▸ **Your objective**: Rewrite the records below, replacing "At what coordinates should I click to accomplish" with "Where do I click to do" everywhere and leaving all other text unchanged.

▸ **Material shown**:
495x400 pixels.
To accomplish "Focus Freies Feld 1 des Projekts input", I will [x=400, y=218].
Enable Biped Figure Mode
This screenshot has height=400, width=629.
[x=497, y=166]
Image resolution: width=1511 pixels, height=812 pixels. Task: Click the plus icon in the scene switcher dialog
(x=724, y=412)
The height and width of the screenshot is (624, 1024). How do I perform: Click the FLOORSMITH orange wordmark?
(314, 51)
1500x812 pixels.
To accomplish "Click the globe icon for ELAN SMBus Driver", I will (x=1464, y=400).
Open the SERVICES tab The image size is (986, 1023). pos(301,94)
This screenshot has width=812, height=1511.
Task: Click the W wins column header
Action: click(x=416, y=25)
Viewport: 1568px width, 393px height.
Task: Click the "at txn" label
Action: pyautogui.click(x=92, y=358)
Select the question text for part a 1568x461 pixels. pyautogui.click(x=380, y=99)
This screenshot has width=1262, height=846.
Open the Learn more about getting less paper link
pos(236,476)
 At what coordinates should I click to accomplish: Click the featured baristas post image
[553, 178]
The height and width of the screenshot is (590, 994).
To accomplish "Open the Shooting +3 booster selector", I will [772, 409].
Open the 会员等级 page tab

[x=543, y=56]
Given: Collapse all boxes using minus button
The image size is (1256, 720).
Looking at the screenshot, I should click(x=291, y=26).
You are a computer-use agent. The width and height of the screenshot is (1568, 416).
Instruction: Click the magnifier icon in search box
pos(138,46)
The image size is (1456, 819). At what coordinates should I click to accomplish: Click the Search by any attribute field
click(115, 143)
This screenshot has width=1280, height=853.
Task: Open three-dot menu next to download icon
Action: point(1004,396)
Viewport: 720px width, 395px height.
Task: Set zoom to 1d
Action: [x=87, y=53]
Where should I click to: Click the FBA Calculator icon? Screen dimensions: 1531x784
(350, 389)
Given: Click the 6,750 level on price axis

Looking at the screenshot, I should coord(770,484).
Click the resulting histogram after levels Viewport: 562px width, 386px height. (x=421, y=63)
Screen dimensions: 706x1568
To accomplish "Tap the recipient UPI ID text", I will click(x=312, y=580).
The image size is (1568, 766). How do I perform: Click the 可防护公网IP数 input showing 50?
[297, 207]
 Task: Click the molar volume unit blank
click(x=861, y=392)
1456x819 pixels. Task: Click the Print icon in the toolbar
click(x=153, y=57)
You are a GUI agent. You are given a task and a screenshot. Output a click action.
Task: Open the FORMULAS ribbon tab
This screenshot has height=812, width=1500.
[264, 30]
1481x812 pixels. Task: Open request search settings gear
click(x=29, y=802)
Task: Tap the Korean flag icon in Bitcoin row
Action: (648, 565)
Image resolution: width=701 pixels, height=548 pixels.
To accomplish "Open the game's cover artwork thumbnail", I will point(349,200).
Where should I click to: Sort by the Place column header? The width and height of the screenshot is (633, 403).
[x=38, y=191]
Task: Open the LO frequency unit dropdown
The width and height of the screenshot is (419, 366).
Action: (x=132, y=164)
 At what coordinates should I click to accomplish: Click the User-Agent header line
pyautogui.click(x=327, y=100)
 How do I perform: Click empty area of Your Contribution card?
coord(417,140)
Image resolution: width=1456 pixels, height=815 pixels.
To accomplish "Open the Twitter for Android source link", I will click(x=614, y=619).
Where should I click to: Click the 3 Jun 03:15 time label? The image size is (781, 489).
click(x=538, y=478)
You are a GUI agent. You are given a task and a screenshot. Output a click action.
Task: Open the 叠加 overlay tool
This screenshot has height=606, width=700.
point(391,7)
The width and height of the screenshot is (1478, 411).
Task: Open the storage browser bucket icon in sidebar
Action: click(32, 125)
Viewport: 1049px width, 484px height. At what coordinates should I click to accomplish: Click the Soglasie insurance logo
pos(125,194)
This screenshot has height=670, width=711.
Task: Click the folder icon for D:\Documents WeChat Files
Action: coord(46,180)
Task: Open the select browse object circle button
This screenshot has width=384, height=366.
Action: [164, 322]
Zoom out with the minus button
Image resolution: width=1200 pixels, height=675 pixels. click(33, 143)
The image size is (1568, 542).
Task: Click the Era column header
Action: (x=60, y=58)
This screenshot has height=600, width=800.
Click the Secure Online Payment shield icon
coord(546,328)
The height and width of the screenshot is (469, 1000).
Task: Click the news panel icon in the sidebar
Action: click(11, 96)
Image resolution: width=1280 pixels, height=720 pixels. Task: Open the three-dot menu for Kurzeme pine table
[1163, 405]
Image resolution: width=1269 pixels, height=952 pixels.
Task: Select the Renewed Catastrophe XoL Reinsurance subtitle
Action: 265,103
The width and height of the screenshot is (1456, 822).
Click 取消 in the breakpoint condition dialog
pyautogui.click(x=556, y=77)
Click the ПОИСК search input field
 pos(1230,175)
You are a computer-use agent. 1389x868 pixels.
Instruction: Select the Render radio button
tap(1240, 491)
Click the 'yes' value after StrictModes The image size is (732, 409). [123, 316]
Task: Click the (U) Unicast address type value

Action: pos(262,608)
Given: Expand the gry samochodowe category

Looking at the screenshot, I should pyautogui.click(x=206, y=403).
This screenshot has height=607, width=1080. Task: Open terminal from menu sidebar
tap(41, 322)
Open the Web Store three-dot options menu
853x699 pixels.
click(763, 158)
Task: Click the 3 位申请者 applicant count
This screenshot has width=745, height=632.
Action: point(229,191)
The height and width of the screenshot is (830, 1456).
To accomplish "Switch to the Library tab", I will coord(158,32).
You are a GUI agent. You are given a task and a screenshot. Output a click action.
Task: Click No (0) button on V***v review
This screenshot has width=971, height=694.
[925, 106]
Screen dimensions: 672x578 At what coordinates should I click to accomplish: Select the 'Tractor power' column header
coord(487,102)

▸ **Task response**:
495x400 pixels.
To accomplish "Focus Freies Feld 1 des Projekts input", I will [x=400, y=218].
Enable Biped Figure Mode
This screenshot has height=400, width=629.
[x=497, y=166]
Image resolution: width=1511 pixels, height=812 pixels. Task: Click the plus icon in the scene switcher dialog
(x=724, y=412)
The height and width of the screenshot is (624, 1024). How do I perform: Click the FLOORSMITH orange wordmark?
(314, 51)
1500x812 pixels.
To accomplish "Click the globe icon for ELAN SMBus Driver", I will (x=1464, y=400).
Open the SERVICES tab The image size is (986, 1023). pos(301,94)
This screenshot has width=812, height=1511.
Task: Click the W wins column header
Action: click(x=416, y=25)
Viewport: 1568px width, 393px height.
Task: Click the "at txn" label
Action: pyautogui.click(x=92, y=358)
Select the question text for part a 1568x461 pixels. pyautogui.click(x=380, y=99)
This screenshot has width=1262, height=846.
Open the Learn more about getting less paper link
pos(236,476)
 Where do I click to do: Click the featured baristas post image
[553, 178]
The height and width of the screenshot is (590, 994).
To accomplish "Open the Shooting +3 booster selector", I will [772, 409].
Open the 会员等级 page tab

[x=543, y=56]
Given: Collapse all boxes using minus button
The image size is (1256, 720).
Looking at the screenshot, I should click(x=291, y=26).
You are a computer-use agent. The width and height of the screenshot is (1568, 416).
Instruction: Click the magnifier icon in search box
pos(138,46)
The image size is (1456, 819). Where do I click to do: Click the Search by any attribute field
click(115, 143)
This screenshot has width=1280, height=853.
Task: Open three-dot menu next to download icon
Action: point(1004,396)
Viewport: 720px width, 395px height.
Task: Set zoom to 1d
Action: [x=87, y=53]
Where should I click to: Click the FBA Calculator icon? Screen dimensions: 1531x784
(350, 389)
Given: Click the 6,750 level on price axis

Looking at the screenshot, I should coord(770,484).
Click the resulting histogram after levels Viewport: 562px width, 386px height. (x=421, y=63)
Screen dimensions: 706x1568
To accomplish "Tap the recipient UPI ID text", I will click(x=312, y=580).
The image size is (1568, 766). How do I perform: Click the 可防护公网IP数 input showing 50?
[297, 207]
 Task: Click the molar volume unit blank
click(x=861, y=392)
1456x819 pixels. Task: Click the Print icon in the toolbar
click(x=153, y=57)
You are a GUI agent. You are given a task and a screenshot. Output a click action.
Task: Open the FORMULAS ribbon tab
This screenshot has height=812, width=1500.
[264, 30]
1481x812 pixels. Task: Open request search settings gear
click(x=29, y=802)
Task: Tap the Korean flag icon in Bitcoin row
Action: (648, 565)
Image resolution: width=701 pixels, height=548 pixels.
To accomplish "Open the game's cover artwork thumbnail", I will point(349,200).
Where should I click to: Sort by the Place column header? The width and height of the screenshot is (633, 403).
[x=38, y=191]
Task: Open the LO frequency unit dropdown
The width and height of the screenshot is (419, 366).
Action: (x=132, y=164)
 Where do I click to do: Click the User-Agent header line
pyautogui.click(x=327, y=100)
 How do I perform: Click empty area of Your Contribution card?
coord(417,140)
Image resolution: width=1456 pixels, height=815 pixels.
To accomplish "Open the Twitter for Android source link", I will click(x=614, y=619).
Where should I click to: Click the 3 Jun 03:15 time label? The image size is (781, 489).
click(x=538, y=478)
You are a GUI agent. You are given a task and a screenshot. Output a click action.
Task: Open the 叠加 overlay tool
This screenshot has height=606, width=700.
point(391,7)
The width and height of the screenshot is (1478, 411).
Task: Open the storage browser bucket icon in sidebar
Action: click(32, 125)
Viewport: 1049px width, 484px height. Where do I click to do: Click the Soglasie insurance logo
pos(125,194)
This screenshot has height=670, width=711.
Task: Click the folder icon for D:\Documents WeChat Files
Action: coord(46,180)
Task: Open the select browse object circle button
This screenshot has width=384, height=366.
Action: [164, 322]
Zoom out with the minus button
Image resolution: width=1200 pixels, height=675 pixels. click(33, 143)
The image size is (1568, 542).
Task: Click the Era column header
Action: (x=60, y=58)
This screenshot has height=600, width=800.
Click the Secure Online Payment shield icon
coord(546,328)
The height and width of the screenshot is (469, 1000).
Task: Click the news panel icon in the sidebar
Action: click(11, 96)
Image resolution: width=1280 pixels, height=720 pixels. Task: Open the three-dot menu for Kurzeme pine table
[1163, 405]
Image resolution: width=1269 pixels, height=952 pixels.
Task: Select the Renewed Catastrophe XoL Reinsurance subtitle
Action: 265,103
The width and height of the screenshot is (1456, 822).
Click 取消 in the breakpoint condition dialog
pyautogui.click(x=556, y=77)
Click the ПОИСК search input field
 pos(1230,175)
You are a computer-use agent. 1389x868 pixels.
Instruction: Select the Render radio button
tap(1240, 491)
Click the 'yes' value after StrictModes The image size is (732, 409). [123, 316]
Task: Click the (U) Unicast address type value

Action: pos(262,608)
Given: Expand the gry samochodowe category

Looking at the screenshot, I should pyautogui.click(x=206, y=403).
This screenshot has height=607, width=1080. Task: Open terminal from menu sidebar
tap(41, 322)
Open the Web Store three-dot options menu
853x699 pixels.
click(763, 158)
Task: Click the 3 位申请者 applicant count
This screenshot has width=745, height=632.
Action: point(229,191)
The height and width of the screenshot is (830, 1456).
To accomplish "Switch to the Library tab", I will coord(158,32).
You are a GUI agent. You are given a task and a screenshot. Output a click action.
Task: Click No (0) button on V***v review
This screenshot has width=971, height=694.
[925, 106]
Screen dimensions: 672x578 Where do I click to do: Select the 'Tractor power' column header
coord(487,102)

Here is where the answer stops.